Reputation: 3414
I've build an NER (named entity recognition) model, based on a HuggingFace existing model and that I fine-tuned to recognize my custom entities. The text I want to run my model on is in a txt
file.
The code of how I use the model:
from transformers import pipeline
# loading the fine-tuned model
ner_pipeline = pipeline('token-classification', model="./my-model.model/", tokenizer="./my-model.model/", ignore_labels=[])

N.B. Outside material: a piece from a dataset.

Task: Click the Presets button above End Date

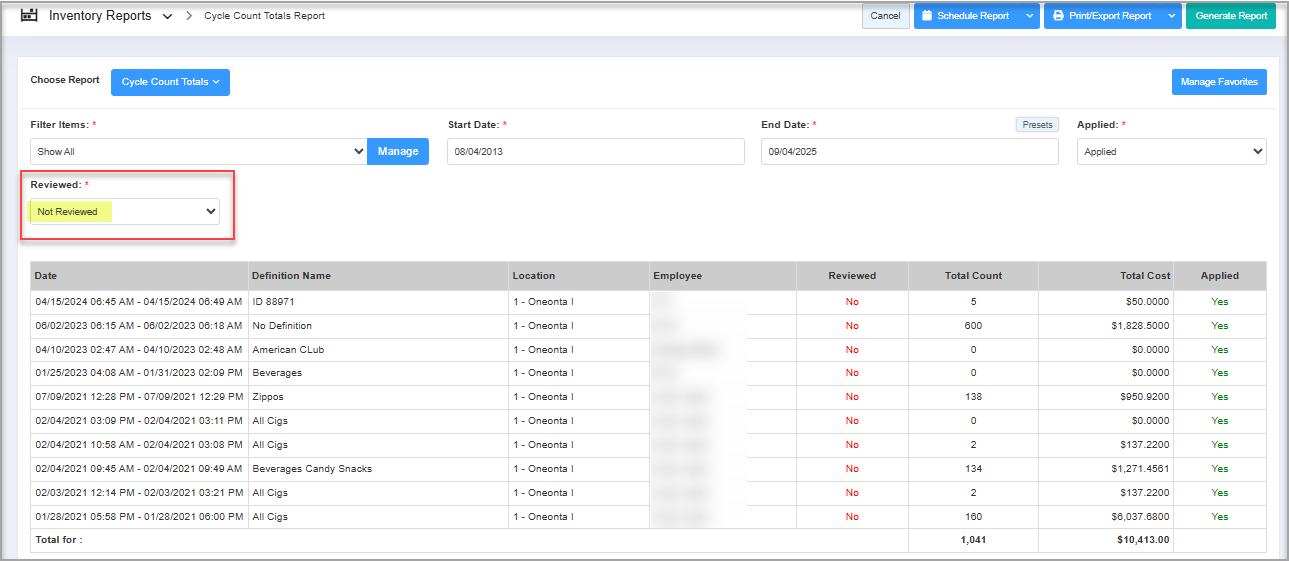Action: (1037, 125)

with open(my_file, 'r', encoding="utf8") as f:
lines = f.readlines()
joined_lines = ' '.join(lines)
result = ner_pipeline(joined_lines, aggregation_strategy='first')
text = ""
for group in result:
if group["entity_group"] != 'O':
# substitute the entity with its tag
text += group["entity_group"]+ " "
else:
text += group["word"] + " "
Basically what I do is substituting the entities recognized with the entity tag, and leave the rest of the text as is.
With my code, the final text
is filled with the content exactly as I want it, but the structure is lost. While doing ' '.join(lines)
I'm basically throwing away the \n
s inside the text, that however I would like to keep in my reconstructed text.
I've tried feeding the pipeline with single sentences (each of the f.readlines()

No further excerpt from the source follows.